* [WHAT YOU SHOULD DO]
Please copy out every line in the entries that includes the word "options".

* [SOURCE MATERIAL]
————————

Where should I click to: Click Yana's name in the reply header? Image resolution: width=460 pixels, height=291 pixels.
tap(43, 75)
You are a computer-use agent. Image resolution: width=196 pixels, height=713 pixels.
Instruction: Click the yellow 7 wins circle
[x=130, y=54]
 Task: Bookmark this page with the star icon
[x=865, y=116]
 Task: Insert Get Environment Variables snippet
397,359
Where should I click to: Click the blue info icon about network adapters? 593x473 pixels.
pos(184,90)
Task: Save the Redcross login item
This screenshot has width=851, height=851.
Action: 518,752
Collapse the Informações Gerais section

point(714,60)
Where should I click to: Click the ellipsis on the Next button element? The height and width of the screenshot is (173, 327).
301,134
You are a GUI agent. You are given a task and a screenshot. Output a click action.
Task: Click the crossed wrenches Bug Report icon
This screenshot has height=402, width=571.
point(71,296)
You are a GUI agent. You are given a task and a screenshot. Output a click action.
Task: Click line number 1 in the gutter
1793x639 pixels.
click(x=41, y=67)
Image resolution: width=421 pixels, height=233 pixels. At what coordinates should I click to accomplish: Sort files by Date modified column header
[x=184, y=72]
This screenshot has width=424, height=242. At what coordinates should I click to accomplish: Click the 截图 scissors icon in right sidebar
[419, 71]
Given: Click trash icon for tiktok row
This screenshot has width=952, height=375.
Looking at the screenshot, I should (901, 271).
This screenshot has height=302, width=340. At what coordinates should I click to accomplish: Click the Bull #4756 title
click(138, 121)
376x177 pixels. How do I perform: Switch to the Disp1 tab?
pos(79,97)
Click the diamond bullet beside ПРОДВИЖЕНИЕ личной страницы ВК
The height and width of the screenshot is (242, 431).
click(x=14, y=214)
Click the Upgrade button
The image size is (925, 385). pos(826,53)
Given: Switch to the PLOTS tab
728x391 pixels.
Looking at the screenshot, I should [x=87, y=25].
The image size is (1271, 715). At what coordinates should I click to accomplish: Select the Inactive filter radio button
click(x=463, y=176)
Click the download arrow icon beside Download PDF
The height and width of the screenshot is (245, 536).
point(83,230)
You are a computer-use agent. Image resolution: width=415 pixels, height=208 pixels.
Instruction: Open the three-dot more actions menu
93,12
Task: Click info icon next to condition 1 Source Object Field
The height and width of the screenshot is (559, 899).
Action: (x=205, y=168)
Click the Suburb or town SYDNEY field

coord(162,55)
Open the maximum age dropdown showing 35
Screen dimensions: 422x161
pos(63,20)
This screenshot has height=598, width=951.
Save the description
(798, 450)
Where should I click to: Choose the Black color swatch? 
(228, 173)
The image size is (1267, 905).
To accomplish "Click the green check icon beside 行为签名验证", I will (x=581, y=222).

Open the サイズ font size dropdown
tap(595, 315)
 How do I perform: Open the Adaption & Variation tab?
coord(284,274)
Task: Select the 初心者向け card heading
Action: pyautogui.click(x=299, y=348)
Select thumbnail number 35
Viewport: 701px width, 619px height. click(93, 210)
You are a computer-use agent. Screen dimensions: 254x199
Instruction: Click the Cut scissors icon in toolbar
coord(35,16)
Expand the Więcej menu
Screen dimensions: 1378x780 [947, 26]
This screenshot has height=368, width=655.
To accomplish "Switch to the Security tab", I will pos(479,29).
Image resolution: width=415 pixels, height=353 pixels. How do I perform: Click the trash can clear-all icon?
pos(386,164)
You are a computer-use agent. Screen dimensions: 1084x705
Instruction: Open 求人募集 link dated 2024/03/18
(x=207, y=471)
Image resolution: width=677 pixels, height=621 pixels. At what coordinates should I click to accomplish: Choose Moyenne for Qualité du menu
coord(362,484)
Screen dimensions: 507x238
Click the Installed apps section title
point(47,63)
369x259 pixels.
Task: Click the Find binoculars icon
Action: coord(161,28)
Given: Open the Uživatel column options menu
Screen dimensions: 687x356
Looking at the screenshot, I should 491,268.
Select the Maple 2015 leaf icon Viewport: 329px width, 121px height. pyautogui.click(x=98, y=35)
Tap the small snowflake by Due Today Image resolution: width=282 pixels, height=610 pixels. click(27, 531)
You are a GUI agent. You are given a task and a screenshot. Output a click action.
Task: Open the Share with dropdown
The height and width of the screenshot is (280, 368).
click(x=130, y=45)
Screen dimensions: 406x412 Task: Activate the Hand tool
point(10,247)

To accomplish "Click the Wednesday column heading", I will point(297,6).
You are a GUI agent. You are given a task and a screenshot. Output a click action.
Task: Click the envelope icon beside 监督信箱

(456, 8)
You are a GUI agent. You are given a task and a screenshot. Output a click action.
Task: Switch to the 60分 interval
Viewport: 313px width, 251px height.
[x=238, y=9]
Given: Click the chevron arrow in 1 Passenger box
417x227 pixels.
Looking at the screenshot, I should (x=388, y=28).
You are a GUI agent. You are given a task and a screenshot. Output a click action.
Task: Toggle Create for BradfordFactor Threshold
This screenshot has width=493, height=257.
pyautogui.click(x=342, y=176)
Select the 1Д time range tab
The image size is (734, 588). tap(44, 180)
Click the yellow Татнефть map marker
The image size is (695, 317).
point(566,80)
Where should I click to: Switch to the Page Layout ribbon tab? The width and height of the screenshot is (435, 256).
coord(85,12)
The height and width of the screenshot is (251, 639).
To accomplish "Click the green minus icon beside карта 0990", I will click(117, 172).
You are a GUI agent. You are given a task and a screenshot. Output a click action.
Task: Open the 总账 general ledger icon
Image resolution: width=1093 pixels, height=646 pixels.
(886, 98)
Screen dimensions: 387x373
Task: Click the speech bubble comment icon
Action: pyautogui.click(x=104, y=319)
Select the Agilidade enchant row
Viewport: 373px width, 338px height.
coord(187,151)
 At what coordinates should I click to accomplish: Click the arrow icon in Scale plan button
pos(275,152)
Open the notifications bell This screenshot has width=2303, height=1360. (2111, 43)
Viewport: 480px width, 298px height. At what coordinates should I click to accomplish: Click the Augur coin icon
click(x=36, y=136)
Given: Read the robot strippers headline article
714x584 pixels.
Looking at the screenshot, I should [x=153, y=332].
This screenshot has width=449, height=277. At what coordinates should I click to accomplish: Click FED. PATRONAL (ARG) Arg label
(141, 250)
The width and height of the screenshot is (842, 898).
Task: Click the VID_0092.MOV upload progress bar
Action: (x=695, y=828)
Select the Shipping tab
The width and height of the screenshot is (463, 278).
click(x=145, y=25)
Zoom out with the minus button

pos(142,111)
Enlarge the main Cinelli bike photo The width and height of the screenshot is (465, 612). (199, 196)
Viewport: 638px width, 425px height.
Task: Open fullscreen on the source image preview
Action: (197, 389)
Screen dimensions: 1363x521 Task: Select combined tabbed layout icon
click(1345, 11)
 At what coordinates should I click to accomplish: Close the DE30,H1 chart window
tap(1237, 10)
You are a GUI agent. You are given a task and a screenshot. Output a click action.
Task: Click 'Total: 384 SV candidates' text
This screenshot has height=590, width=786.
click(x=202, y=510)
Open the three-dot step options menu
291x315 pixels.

————————

* [OUTPUT OF THE TASK]
Given: Open the Uživatel column options menu
Open the three-dot step options menu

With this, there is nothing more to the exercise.